Lophophora williamsii

Wade Davis espera que tenhamos sempre em mente uma verdade fundamental a respeito desse cacto: “De fato, sabemos agora, com base nas recentes descobertas arqueológicas, que o povo nativo do México come peiote há sete mil anos“.

Sobre o que eles caracterizam como um “cacto divino” usado pelos Huichol (Wixárica) do México, dizem Stacy B. Schaefer e Peter T. Furst: “O peiote serve como uma força inculturadora, ecoando princípios religiosos em temas recorrentes que são transcendidos a visões, a palavra falada através de mitos e canções, ações em rituais e cerimônias, e crenças que permeiam todos os níveis da consciência individual e coletiva Huichol”.

Em um artigo fascinante sobre o peiote e a saúde da mulher, Stacy B. Schaefer conclui que há necessidade de mais pesquisas sobre como “a ingestão de alcalóides do peiote pode influenciar a produção de hormônios no sistema endócrino através dos neurônios do sistema nervoso”.

Ao longo das décadas, Schaefer experimentou em primeira mão como os Huichol “desenvolveram e aperfeiçoaram uma visão de mundo complexa e elaborada que fornece aos membros ferramentas e tradições para curar seus corpos, promover a fertilidade, administrar uma gravidez saudável e criar seus bebês”.

Também é importante mencionar no contexto deste website a Native American Church (NAC), originalmente estabelecida na América do Norte em 1918 e que agora tem mais de 250.000 membros que fazem parte de tribos reconhecidas federalmente, e seu uso do peiote como sacramento ritual.

A Lei de Liberdade Religiosa dos Índios Americanos de 1978 protege o direito da NAC de incorporar esse cacto como parte de suas cerimônias.

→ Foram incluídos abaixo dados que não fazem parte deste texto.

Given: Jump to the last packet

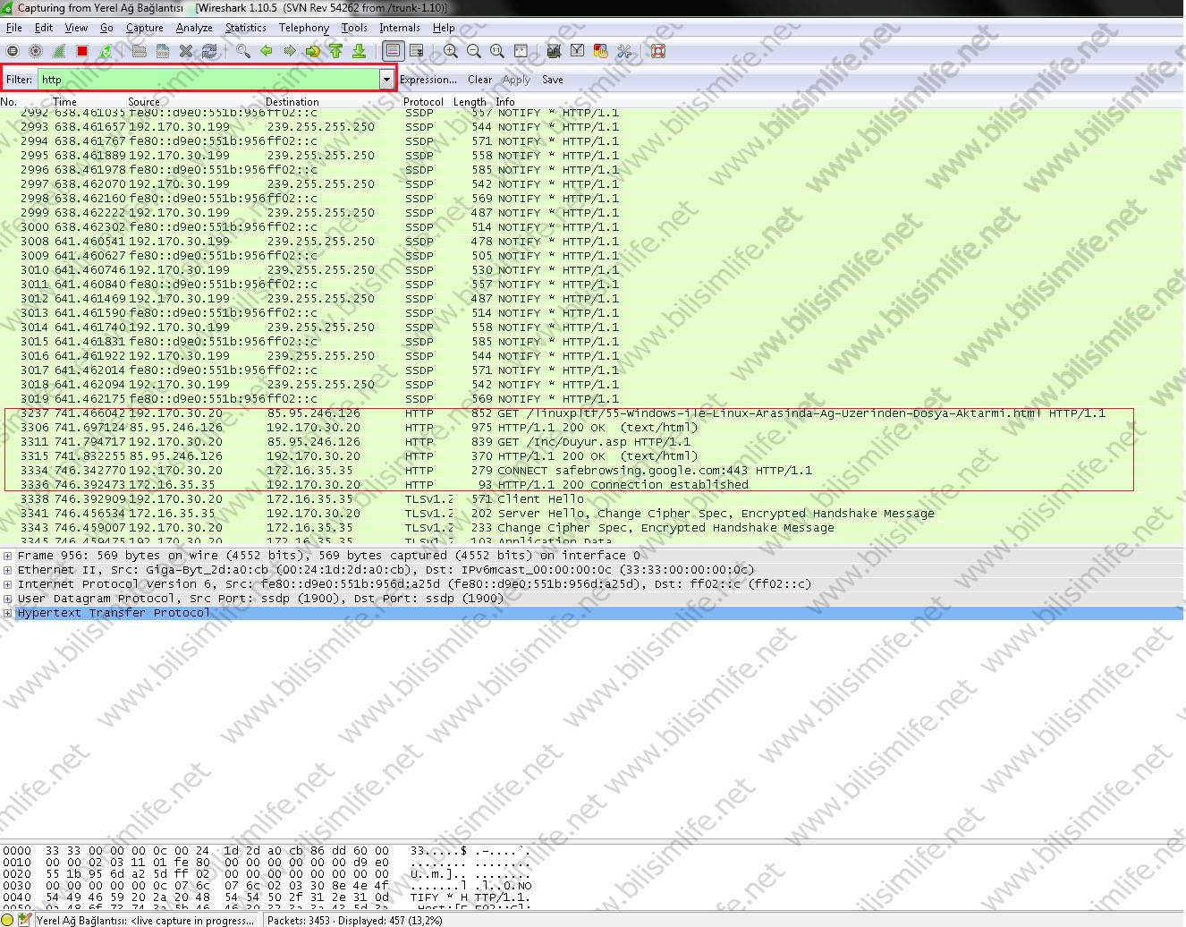Looking at the screenshot, I should 359,51.
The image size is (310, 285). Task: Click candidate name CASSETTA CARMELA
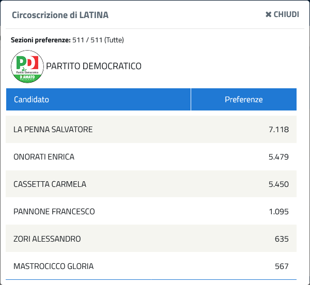click(50, 184)
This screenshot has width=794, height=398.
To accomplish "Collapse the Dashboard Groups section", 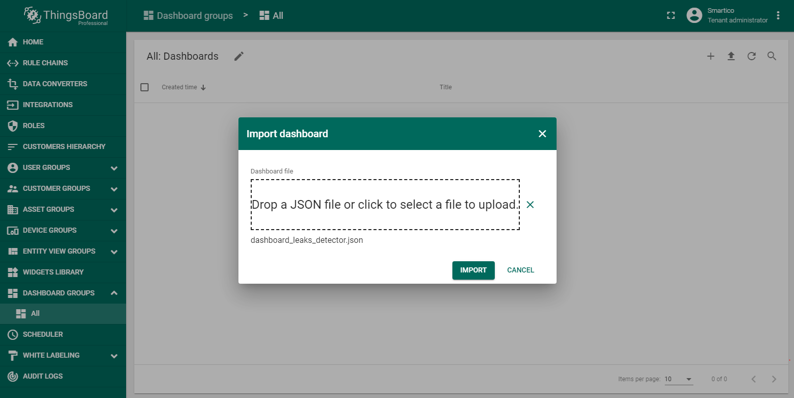I will (x=114, y=293).
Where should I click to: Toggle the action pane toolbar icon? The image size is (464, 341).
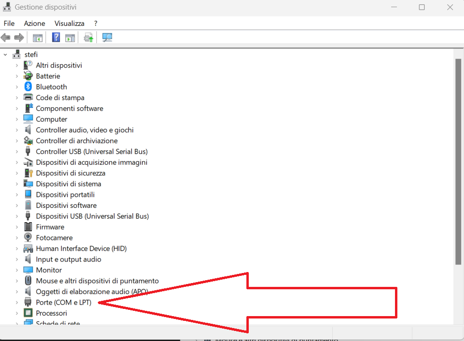(70, 37)

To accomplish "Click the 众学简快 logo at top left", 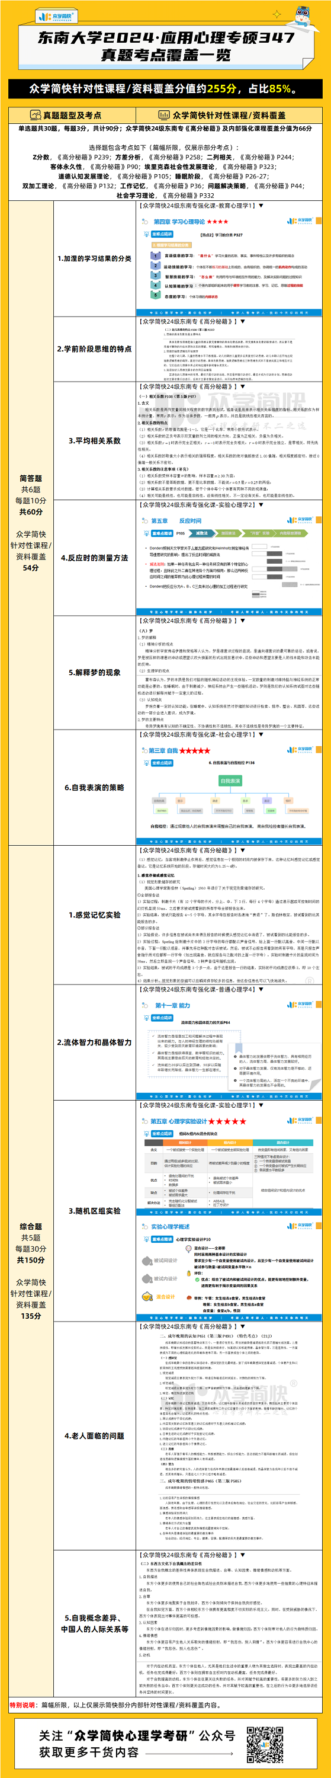I will 57,16.
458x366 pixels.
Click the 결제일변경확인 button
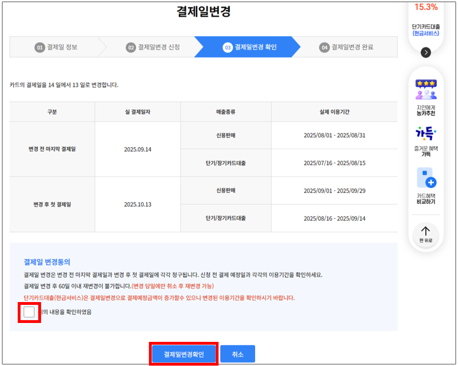pyautogui.click(x=184, y=354)

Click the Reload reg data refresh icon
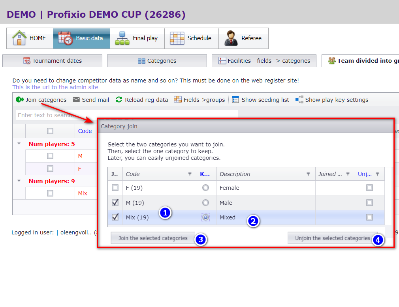119,99
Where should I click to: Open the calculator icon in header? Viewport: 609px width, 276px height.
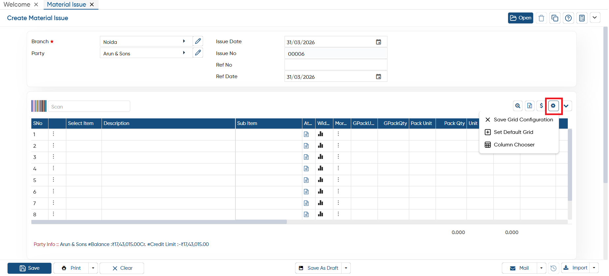[x=582, y=18]
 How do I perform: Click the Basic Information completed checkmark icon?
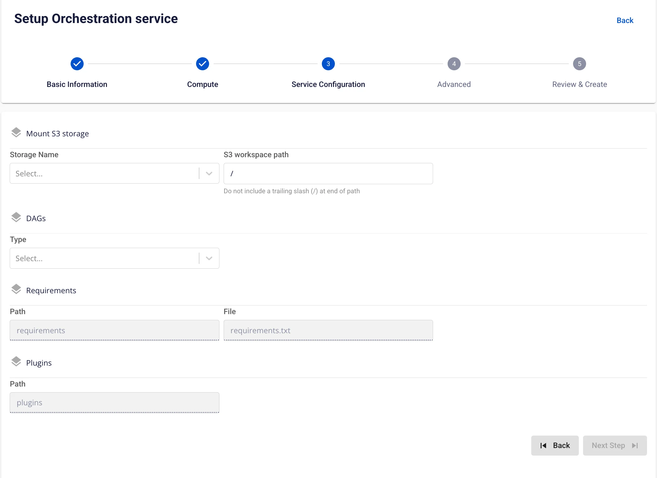[77, 64]
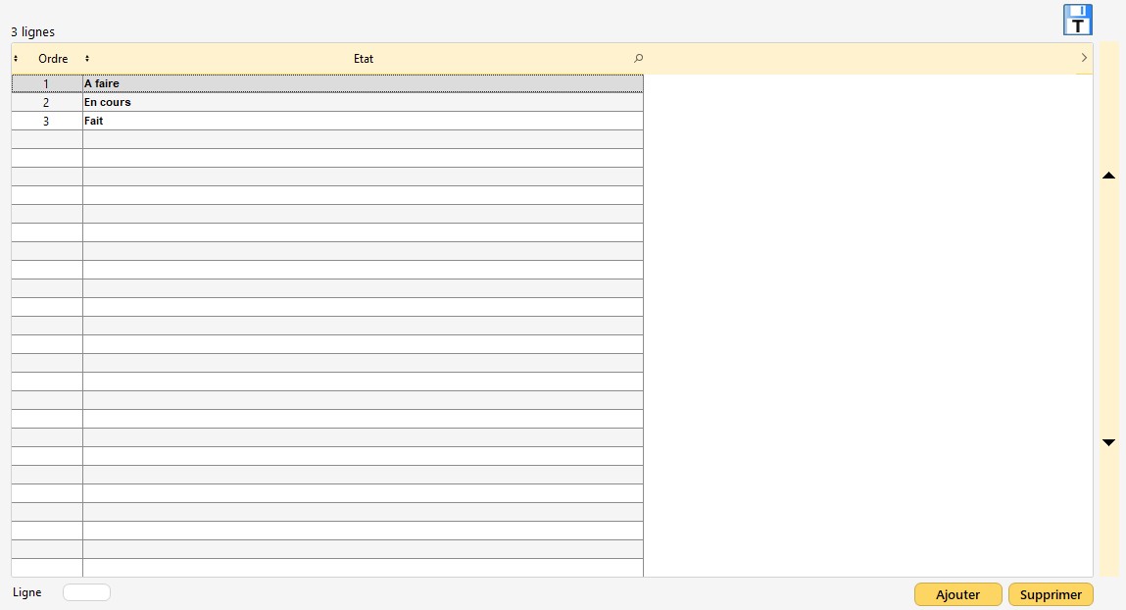1126x610 pixels.
Task: Click the sort arrows left of Etat column
Action: click(87, 59)
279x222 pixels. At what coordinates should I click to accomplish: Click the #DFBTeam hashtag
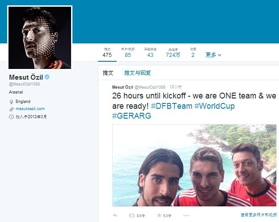[x=172, y=106]
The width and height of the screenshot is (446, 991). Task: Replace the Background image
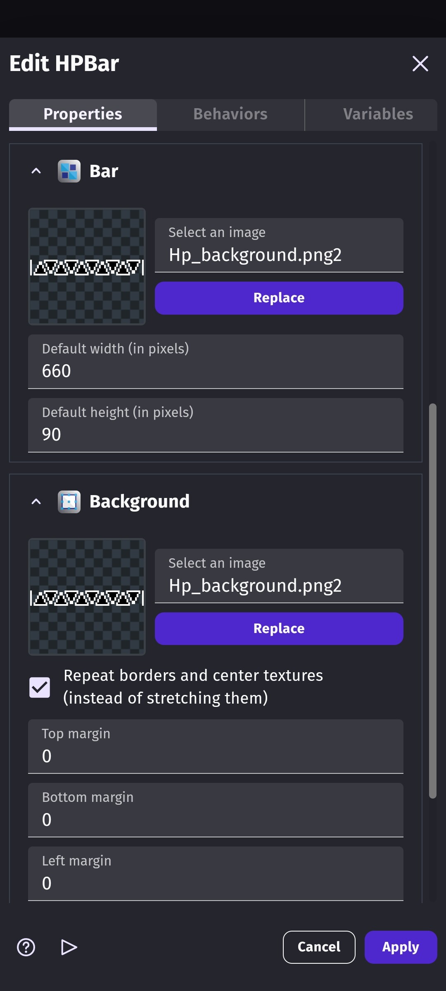[x=278, y=628]
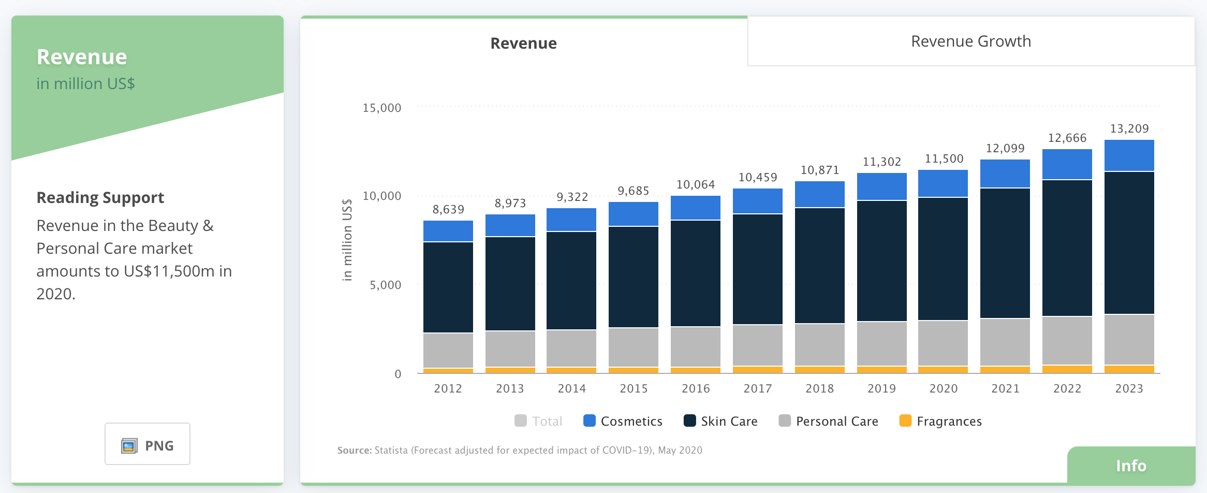Click the PNG image icon
The image size is (1207, 493).
click(x=129, y=445)
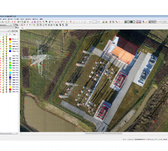The height and width of the screenshot is (151, 168).
Task: Open the combo box at far right of main toolbar
Action: point(164,22)
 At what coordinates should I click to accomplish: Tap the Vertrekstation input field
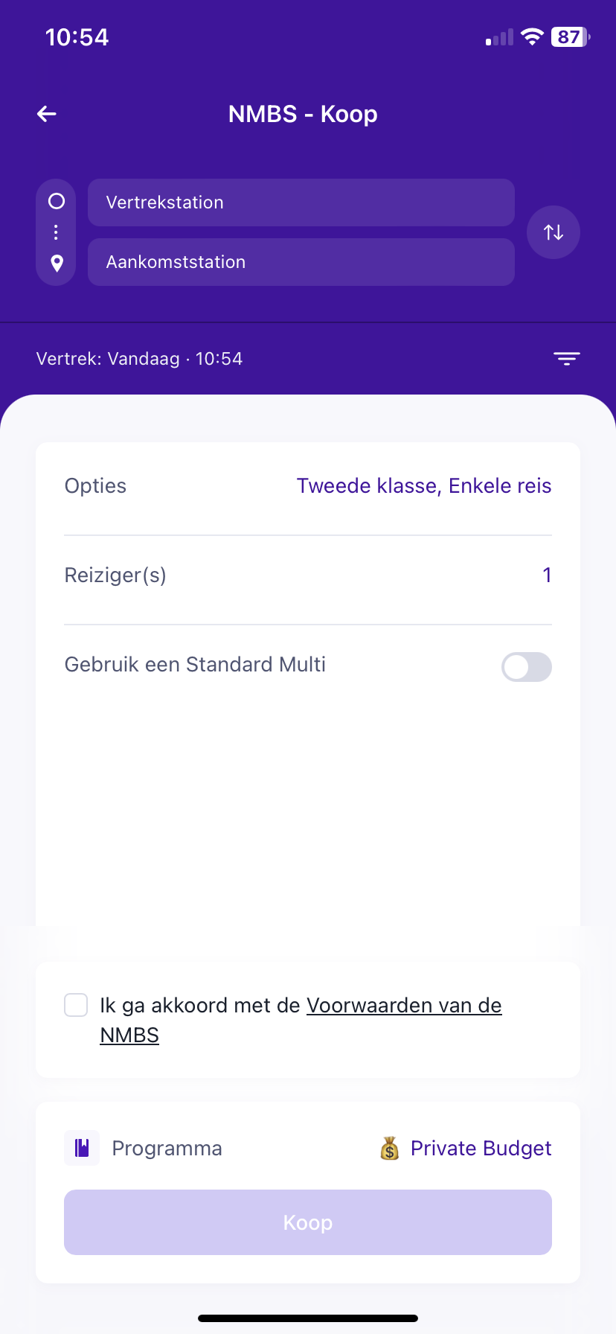point(301,202)
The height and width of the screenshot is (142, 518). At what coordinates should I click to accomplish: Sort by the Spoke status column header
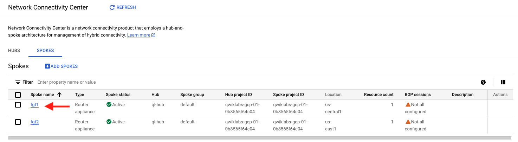118,95
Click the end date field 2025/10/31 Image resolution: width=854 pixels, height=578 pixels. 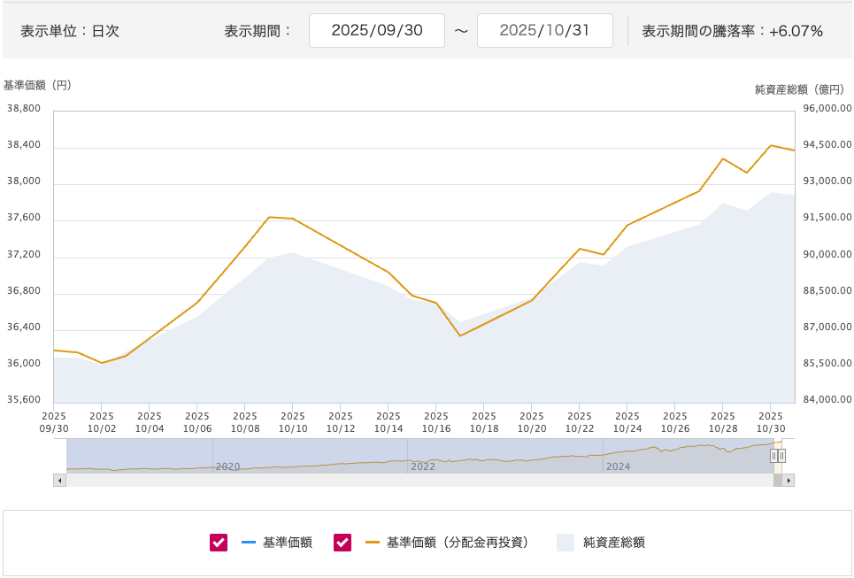coord(544,30)
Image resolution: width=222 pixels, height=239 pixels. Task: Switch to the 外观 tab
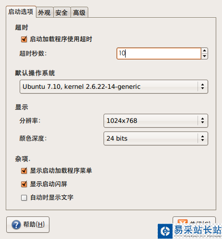pyautogui.click(x=45, y=12)
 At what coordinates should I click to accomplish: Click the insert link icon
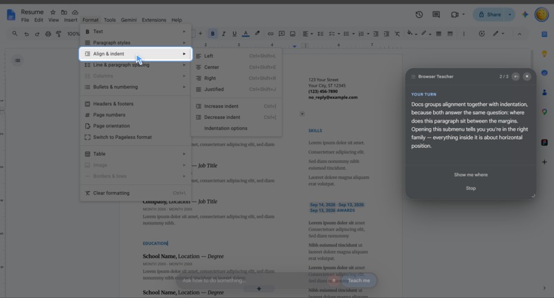[270, 34]
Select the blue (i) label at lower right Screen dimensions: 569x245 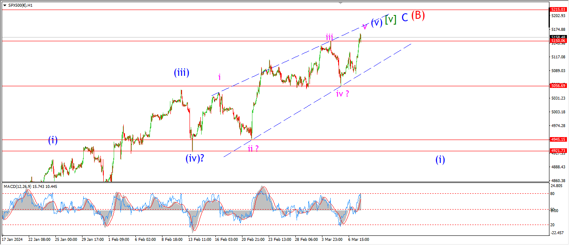440,160
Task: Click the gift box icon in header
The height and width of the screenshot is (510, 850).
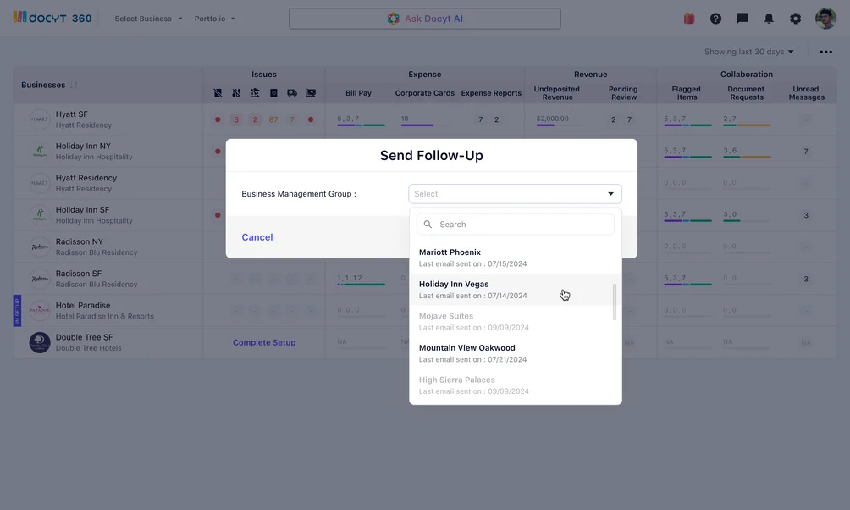Action: click(x=689, y=19)
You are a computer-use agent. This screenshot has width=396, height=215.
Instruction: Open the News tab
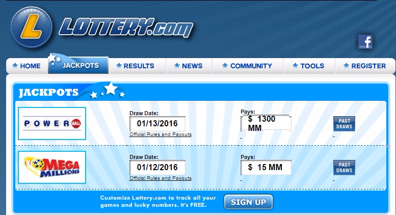pos(189,66)
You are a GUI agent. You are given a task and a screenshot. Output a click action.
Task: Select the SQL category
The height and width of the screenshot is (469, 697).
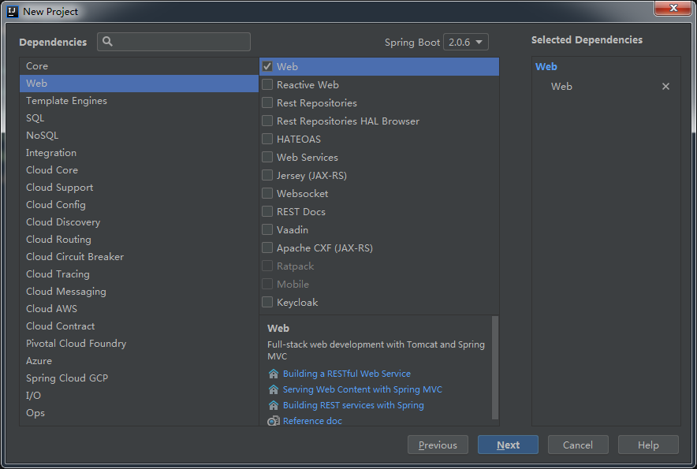[35, 117]
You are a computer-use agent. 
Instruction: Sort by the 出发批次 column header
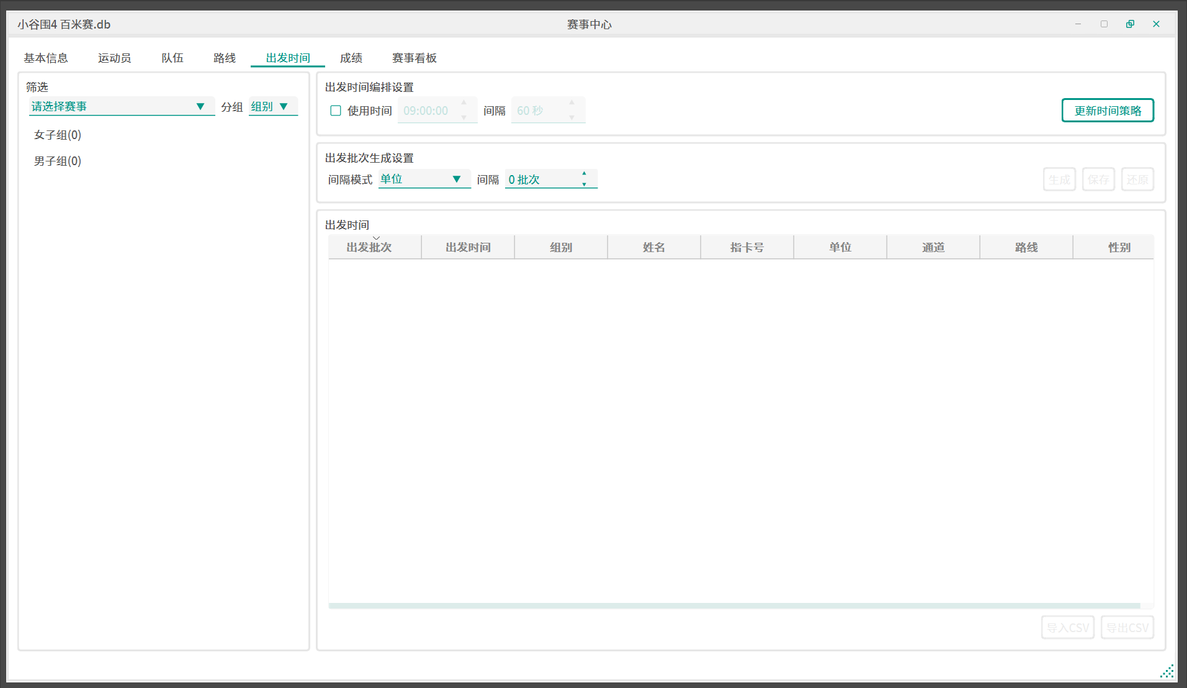click(369, 247)
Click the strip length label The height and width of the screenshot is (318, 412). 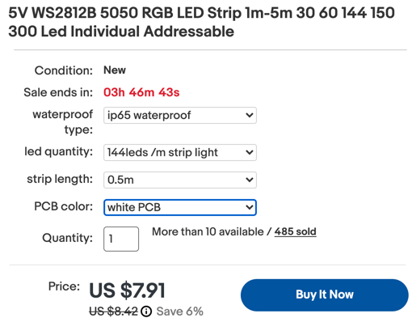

O advogado Jerry Patchen escreveu sobre como “a Igreja Nativa Americana, assistida por etnólogos, etnobotânicos, antropólogos, farmacologistas e psiquiatras, foi o ponto de lança que estabeleceu os precedentes da corte e a legislação que resultou no uso legal do peiote e do ayahuasca para fins religiosos nos Estados Unidos”.